ABOUT THIS EXERCISE — Beginning with the line that contains "Screen dimensions: 1024x696", copy each remaining line of the data below exactly.

#### RECORD EXCERPTS ####

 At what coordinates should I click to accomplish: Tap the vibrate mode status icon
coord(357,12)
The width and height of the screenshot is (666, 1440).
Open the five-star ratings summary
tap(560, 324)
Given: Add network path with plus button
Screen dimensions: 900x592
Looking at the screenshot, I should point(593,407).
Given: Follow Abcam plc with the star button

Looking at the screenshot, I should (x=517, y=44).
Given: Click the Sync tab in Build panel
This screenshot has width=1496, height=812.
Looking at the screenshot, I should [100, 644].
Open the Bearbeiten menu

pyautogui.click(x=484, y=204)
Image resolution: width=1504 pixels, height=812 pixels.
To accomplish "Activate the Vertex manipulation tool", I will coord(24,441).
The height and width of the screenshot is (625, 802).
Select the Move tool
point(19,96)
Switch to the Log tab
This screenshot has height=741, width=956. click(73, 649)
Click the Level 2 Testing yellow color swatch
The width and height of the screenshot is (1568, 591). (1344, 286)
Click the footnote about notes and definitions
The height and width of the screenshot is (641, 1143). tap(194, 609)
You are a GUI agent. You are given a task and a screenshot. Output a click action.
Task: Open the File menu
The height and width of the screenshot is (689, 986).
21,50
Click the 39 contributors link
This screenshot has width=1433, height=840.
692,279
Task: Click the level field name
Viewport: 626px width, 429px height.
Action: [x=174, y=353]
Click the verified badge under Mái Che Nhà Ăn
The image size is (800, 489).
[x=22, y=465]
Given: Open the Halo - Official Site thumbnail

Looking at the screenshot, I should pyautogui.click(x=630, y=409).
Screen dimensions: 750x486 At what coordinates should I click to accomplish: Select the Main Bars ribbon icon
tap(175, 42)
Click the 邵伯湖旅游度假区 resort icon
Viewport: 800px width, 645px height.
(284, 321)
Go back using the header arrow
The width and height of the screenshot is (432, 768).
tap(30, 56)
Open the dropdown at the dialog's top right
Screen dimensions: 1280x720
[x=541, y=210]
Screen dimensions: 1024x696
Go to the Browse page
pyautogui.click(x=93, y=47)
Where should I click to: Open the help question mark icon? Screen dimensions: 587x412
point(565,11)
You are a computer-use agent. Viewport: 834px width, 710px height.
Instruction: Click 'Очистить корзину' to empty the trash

####

EXERCISE RESPONSE —
Screen dimensions: 1024x696
Go to the Browse page
pyautogui.click(x=93, y=47)
Where should I click to: Open the help question mark icon? Screen dimensions: 587x412
point(565,11)
You are a computer-use agent. Viewport: 834px width, 710px height.
Instruction: Click 'Очистить корзину' to empty the trash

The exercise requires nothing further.